The U.S. stock market rebounded sharply last week, recovering most of its midweek losses, but a warning has emerged that algorithm-based funds are set to carry out massive sell-offs this week.

"U.S. Stocks Face 33 Billion Dollar Selloff This Week," Goldman Sachs Warns

On the 9th (local time), Bloomberg, citing a Goldman Sachs report, reported that Commodity Trading Adviser (CTA) funds are expected to maintain a net-selling stance in the Standard & Poor's (S&P) 500 index over the coming week, regardless of the market's direction. CTAs are hedge funds that primarily invest in derivatives centered on the commodity futures market. They follow market trends based on algorithms and trade mechanically.


Goldman Sachs, a leading investment bank (IB) on Wall Street, warned that if the downtrend resumes, roughly 33 billion dollars (about 48.3186 trillion won) of sell orders could hit the market this week alone. If the S&P 500 index falls below the 6707 level, additional selling of up to 80 billion dollars could occur over the next month. Even if the market moves sideways, about 15.4 billion dollars of selling is expected over the week, and even in a rising market, it is projected that around 8.7 billion dollars worth of stocks will be sold.


Investor anxiety has intensified. Goldman Sachs said, "Changes in option dealers' positions are also fueling stock market volatility," adding, "The so-called 'long gamma' positions, which had been acting as a buffer and capping the index's break above the 7000 level, are now estimated to have shifted to 'short gamma'." Long gamma positions dampen volatility by selling when the market rises and buying when it falls, whereas short gamma refers to a situation where more is sold as the index declines and more is bought as it rises. This means dealers are in a position where they have to dump additional stocks to respond to volatility.

"U.S. Stocks Face 33 Billion Dollar Selloff This Week," Goldman Sachs Warns

Goldman Sachs warned, "As immediate reallocations of capital for risk-off purposes have become difficult, intraday volatility has intensified, and this is becoming an obstacle to the overall price trend stabilizing," adding, "Buckle up."
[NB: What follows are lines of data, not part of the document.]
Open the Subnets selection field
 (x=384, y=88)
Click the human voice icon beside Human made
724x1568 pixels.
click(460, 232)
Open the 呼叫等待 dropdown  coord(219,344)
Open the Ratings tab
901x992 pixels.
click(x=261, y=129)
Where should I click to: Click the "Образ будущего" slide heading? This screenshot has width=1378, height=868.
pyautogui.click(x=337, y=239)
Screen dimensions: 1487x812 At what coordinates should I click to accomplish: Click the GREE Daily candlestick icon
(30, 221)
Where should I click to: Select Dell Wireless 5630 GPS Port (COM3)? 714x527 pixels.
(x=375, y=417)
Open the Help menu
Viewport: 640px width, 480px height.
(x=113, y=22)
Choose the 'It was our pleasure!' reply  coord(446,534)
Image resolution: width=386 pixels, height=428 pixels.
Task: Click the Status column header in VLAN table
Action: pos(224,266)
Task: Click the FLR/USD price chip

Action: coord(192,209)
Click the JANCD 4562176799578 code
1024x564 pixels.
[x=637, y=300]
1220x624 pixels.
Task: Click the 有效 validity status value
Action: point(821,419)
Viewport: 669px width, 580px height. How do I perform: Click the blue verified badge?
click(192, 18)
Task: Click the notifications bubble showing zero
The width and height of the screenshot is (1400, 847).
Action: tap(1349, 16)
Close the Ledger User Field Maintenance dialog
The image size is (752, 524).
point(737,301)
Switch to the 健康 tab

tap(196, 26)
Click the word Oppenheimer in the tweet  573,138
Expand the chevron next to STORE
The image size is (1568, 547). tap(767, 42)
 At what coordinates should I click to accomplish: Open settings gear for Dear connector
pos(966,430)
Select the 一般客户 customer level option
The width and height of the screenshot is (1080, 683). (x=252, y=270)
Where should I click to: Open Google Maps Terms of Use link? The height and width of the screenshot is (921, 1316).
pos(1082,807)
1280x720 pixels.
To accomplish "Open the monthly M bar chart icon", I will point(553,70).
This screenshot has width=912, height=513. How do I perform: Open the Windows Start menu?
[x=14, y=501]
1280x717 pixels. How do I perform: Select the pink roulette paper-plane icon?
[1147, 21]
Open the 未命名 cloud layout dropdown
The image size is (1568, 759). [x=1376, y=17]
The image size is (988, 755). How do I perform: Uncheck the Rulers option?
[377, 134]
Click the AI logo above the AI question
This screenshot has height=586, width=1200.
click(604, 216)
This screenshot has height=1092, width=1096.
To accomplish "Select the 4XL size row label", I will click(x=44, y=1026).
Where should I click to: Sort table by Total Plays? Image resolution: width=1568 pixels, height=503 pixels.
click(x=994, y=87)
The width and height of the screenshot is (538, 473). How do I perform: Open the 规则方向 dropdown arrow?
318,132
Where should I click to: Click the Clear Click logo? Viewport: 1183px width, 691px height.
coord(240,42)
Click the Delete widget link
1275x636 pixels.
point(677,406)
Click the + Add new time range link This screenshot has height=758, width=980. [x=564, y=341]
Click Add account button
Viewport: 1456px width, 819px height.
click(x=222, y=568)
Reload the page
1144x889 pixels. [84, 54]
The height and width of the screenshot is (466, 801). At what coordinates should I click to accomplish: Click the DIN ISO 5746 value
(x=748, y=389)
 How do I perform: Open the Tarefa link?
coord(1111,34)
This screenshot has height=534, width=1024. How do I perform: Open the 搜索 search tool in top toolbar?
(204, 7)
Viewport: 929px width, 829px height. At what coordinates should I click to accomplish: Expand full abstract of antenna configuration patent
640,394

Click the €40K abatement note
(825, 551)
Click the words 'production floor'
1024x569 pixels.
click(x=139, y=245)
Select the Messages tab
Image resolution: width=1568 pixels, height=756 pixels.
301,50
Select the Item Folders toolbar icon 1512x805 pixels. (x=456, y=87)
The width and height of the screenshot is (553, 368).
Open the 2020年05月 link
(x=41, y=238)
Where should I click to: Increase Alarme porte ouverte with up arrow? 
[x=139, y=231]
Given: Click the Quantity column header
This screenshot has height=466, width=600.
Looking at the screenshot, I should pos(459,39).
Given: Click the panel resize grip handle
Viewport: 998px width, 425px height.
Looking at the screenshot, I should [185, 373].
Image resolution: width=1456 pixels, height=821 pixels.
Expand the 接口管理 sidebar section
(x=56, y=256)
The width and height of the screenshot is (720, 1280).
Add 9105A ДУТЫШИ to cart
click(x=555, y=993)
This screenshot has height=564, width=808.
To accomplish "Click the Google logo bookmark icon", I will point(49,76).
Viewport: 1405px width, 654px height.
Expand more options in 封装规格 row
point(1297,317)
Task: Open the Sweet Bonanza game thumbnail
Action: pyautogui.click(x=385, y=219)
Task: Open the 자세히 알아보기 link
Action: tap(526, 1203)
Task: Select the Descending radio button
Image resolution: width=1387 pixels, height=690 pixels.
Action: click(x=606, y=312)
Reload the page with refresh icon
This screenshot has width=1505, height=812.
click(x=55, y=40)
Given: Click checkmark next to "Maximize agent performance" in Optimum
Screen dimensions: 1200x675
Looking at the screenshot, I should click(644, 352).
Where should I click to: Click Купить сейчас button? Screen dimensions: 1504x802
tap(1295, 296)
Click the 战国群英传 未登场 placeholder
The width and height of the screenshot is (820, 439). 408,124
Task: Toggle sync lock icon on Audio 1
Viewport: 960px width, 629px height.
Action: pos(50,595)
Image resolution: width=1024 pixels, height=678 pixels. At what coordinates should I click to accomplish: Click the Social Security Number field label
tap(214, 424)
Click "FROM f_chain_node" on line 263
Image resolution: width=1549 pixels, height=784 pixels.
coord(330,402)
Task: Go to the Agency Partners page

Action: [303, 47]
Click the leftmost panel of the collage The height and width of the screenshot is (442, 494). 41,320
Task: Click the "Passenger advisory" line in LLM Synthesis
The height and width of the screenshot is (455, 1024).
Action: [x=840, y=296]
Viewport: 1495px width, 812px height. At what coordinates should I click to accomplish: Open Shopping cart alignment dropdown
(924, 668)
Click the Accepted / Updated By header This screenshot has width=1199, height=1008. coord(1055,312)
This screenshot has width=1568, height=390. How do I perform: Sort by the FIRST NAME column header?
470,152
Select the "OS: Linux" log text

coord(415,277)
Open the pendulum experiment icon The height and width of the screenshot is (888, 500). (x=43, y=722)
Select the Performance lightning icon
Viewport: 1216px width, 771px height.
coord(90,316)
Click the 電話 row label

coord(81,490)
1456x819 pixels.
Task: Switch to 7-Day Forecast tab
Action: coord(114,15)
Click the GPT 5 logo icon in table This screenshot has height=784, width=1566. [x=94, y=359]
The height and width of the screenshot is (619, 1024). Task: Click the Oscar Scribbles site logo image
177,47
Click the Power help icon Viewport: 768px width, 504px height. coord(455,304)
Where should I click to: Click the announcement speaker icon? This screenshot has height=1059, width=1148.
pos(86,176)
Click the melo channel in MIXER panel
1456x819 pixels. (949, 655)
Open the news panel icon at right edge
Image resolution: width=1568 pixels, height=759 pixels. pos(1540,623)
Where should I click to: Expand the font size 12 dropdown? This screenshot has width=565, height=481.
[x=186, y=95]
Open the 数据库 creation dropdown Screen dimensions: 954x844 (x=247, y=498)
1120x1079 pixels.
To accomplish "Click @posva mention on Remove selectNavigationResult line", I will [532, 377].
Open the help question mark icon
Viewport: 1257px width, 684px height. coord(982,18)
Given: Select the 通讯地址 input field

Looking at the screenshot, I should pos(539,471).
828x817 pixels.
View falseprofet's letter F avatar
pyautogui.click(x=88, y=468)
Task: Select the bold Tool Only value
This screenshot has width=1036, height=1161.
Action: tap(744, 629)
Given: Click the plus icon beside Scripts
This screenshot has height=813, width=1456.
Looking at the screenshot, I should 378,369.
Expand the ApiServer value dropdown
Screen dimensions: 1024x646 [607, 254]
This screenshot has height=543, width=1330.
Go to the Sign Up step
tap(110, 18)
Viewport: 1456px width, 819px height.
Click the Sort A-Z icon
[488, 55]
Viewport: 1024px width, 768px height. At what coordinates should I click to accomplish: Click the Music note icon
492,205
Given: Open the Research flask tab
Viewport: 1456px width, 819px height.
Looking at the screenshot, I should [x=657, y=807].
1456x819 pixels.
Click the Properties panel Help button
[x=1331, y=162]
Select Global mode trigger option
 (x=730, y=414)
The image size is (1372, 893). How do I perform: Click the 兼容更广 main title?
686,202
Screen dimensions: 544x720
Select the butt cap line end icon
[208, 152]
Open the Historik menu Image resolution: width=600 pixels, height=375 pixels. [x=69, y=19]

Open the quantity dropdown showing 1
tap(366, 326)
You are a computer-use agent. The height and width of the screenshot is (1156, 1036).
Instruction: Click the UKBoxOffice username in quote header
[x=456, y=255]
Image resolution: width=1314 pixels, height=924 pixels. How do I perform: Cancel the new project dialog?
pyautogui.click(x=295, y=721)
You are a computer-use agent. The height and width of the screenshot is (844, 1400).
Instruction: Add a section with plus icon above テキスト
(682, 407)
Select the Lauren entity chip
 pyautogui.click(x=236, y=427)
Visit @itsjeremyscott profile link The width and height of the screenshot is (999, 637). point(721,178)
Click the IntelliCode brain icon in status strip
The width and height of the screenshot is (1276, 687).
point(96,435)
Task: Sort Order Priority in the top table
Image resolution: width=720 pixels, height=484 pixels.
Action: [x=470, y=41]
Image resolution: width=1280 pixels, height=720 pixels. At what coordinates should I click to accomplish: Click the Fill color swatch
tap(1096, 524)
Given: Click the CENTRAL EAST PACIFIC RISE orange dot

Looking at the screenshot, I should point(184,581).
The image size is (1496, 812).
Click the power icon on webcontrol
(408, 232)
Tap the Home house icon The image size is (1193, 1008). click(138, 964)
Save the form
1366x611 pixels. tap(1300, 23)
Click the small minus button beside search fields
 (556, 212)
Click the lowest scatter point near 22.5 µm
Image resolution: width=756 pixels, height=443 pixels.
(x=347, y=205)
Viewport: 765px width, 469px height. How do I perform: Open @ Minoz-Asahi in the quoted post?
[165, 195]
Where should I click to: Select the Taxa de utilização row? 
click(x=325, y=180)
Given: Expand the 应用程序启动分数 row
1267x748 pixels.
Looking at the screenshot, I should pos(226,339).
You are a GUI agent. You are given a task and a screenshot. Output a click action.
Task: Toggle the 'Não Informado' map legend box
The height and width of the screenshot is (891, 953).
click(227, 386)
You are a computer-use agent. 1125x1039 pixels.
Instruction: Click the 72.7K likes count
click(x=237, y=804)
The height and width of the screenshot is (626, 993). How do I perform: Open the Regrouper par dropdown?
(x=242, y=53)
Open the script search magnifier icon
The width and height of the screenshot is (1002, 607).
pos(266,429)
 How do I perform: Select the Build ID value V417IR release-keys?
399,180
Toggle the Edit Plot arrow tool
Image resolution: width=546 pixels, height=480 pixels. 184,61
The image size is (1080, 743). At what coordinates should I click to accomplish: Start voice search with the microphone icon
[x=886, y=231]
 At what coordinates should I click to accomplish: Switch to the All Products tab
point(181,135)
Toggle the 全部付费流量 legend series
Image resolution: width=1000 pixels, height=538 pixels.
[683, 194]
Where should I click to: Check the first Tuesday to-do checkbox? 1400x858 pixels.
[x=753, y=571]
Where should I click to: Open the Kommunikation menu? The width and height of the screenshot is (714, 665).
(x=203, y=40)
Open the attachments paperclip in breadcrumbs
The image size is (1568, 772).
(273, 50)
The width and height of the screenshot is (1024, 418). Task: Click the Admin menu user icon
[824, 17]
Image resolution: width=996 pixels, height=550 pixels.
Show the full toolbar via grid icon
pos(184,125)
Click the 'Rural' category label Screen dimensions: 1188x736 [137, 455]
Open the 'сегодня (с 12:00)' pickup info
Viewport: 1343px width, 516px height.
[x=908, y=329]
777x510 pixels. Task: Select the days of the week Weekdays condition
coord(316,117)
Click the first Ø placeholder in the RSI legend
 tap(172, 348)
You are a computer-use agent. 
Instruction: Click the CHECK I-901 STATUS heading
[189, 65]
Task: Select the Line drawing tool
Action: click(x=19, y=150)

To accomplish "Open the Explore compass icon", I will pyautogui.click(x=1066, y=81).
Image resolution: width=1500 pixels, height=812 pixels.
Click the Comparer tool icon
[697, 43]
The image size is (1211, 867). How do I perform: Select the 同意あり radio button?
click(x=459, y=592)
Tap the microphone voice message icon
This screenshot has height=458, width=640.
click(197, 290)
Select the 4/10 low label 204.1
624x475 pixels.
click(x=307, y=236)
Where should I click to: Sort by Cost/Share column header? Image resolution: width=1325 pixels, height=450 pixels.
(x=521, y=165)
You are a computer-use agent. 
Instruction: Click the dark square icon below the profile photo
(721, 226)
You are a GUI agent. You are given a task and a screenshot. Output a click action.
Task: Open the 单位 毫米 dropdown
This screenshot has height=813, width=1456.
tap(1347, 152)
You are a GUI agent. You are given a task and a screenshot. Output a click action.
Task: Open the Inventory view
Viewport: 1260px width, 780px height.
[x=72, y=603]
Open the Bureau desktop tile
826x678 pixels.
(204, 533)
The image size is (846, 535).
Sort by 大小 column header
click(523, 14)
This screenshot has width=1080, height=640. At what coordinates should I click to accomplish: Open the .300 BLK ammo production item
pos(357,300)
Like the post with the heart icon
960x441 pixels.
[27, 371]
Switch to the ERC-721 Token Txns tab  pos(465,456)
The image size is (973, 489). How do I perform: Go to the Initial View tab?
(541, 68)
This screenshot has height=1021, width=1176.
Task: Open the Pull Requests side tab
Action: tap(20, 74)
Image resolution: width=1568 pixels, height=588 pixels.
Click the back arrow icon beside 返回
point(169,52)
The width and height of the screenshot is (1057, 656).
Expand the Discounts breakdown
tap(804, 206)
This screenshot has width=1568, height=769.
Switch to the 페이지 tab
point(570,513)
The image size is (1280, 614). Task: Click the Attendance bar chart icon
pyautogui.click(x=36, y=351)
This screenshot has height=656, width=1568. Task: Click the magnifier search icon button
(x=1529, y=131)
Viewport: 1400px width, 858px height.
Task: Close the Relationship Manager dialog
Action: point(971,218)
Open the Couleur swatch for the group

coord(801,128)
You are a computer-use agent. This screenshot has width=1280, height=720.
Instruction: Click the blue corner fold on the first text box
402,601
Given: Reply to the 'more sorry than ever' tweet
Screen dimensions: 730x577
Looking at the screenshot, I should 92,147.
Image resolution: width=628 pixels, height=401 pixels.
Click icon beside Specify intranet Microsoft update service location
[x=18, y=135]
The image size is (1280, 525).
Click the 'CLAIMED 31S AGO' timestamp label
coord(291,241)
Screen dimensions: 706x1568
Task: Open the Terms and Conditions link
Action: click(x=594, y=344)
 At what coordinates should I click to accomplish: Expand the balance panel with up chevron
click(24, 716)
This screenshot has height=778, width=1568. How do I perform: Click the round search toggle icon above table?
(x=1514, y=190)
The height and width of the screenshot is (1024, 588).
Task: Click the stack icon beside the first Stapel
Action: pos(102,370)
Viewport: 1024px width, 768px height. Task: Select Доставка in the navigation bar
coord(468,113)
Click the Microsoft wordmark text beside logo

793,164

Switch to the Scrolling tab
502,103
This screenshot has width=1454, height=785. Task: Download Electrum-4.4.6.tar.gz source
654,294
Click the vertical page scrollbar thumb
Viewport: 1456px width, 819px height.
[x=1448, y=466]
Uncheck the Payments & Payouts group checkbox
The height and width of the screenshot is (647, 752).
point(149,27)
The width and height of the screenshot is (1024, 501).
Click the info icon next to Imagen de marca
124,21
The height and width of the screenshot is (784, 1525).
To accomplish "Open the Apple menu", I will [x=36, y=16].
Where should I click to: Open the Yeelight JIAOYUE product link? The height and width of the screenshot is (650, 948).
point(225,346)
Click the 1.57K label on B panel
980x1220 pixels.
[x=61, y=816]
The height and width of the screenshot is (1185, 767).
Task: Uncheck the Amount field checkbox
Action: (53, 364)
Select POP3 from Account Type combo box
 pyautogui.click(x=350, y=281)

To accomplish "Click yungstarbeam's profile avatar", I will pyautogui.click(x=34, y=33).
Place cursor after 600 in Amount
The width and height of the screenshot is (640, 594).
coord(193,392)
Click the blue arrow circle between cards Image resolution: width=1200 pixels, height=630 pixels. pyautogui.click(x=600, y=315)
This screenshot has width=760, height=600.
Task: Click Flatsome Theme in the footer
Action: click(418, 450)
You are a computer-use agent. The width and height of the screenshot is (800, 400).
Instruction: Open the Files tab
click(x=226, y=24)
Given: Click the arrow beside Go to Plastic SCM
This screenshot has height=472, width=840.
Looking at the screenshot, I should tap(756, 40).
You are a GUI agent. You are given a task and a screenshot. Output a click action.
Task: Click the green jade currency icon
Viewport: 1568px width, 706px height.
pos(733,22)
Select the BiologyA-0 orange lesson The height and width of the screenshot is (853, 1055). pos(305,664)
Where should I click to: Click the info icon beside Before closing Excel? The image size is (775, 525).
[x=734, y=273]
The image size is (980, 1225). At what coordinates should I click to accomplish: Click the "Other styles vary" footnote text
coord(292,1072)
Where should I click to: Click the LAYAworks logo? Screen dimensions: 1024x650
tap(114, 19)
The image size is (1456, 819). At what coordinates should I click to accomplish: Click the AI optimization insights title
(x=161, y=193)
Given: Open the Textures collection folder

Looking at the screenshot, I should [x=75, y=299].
Seasonal factors are also unfavorable. Historically, February is a month when volatility increases as the strong inflows of funds seen in January fade. Goldman Sachs also cited as a key factor the fact that retail investors, who had been buying stocks on every dip, are starting to show signs of fatigue. Over two days last week, retail investors were net sellers of about 690 million dollars. This suggests their willingness to buy has weakened. In particular, as cryptocurrency-related stocks have been hit, investor sentiment has deteriorated further, leading to projections that a solid rebound like last year's will be difficult.


Meanwhile, early last week the S&P 500 and Nasdaq 100 plunged, and only the S&P 500 rebounded, surging 2% on the 6th. Fears that Anthropic's new artificial intelligence (AI) tool could disrupt existing industries wiped out billions of dollars in market capitalization from software (SW), financial services, and asset management stocks.